We have all seen it. The media likes to pass along juicy stories of actors that either had no wills or their heirs are fighting tooth and nail over the inheritance.
But how do we stop any infighting among our own beneficiaries when we pass? Most families get along great and would not expect issues when it comes to dealing with an estate. There are other families with mixed beneficiaries including kids, stepkids and non-family beneficiaries that could be at more risk for issues. The monetary and relationship toll could be huge if the parents are not careful in their approach to this matter. As attorneys who have practiced in the estate area for many years, we are continually surprised at the relational difficulties that an inheritance can create.
Here are some pitfalls and our suggestions that may help your beneficiaries weather the estate process more easily:
1. Second marriage with kids from prior marriages. In this case, having an estate plan in place (either wills or a trust) becomes critical to be sure assets go as the parents both wish. The estate documents should not only detail who gets what after both spouses die, but what happens upon the first spouse’s death (i.e., if they want the survivor to have full control of the assets and be allowed to make changes to beneficiaries, and how important it is to assure their own children still get a share of the estate if they happen to be the first spouse to die).
2. Unequal division of estates, or disinheriting a child entirely. This could be indicative of the relationship the parents and child maintained during their lifetime (i.e., the child and parent have no contact), or that one child has a lucrative career and the other is struggling, or there is an addiction involved. There are many reasons a parent may choose to do this, but without the parents around to explain their reasons, the children are left to create their own stories which can deepen any existing rivalry and create resentments among the beneficiaries. While each family is different, generally we recommend parents write a letter explaining their decision for an unequal distribution or for holding a beneficiary’s share in trust instead of providing it outright like the others, etc.
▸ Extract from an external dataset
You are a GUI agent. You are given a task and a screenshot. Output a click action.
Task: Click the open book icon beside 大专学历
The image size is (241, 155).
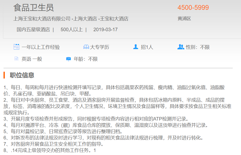86,47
This letter should be detailed enough so the affected beneficiary will understand their reasoning (even if they still don’t like it, at least they know why). The letter of course should only be guiding in tone, not legal, to avoid it being interpreted as a legal document. In the event of disinheritance, it is often recommended that something be left to the person being “cut out” so that they have something to lose should they challenge the documents in court.
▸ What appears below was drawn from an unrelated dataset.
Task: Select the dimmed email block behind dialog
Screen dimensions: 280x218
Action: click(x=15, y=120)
3. Known issues with an estate. There are estates in which there are known existing relationship difficulties among beneficiaries. There are also situations in which particular assets in an estate may be difficult to divide easily. This can be a difficult situation for the executor/trustee to handle. The executor/trustee has a fiduciary duty to be as fair to all beneficiaries as possible. This means, therefore, that picking the right executor/trustee is critical to a smooth administration and minimizing relationship strain. Sometimes it may be wise to choose a professional fiduciary or trust company rather than put one of the children into that role. This is an important discussion to hold with our office or your estate attorney.
4. Disposition of personal property. If the parents want to designate who gets certain items of personal property, they need to provide a written, signed and dated list – and not just tell one of the children or put stickers on the back of the item.
5. Seek professional help both before and after death. Not only should clients seek professional advice when setting up their estate, but they should encourage the nominated executor/trustee to do the same when the time comes. It becomes even more important in light of assuring future relationships are not adversely affected.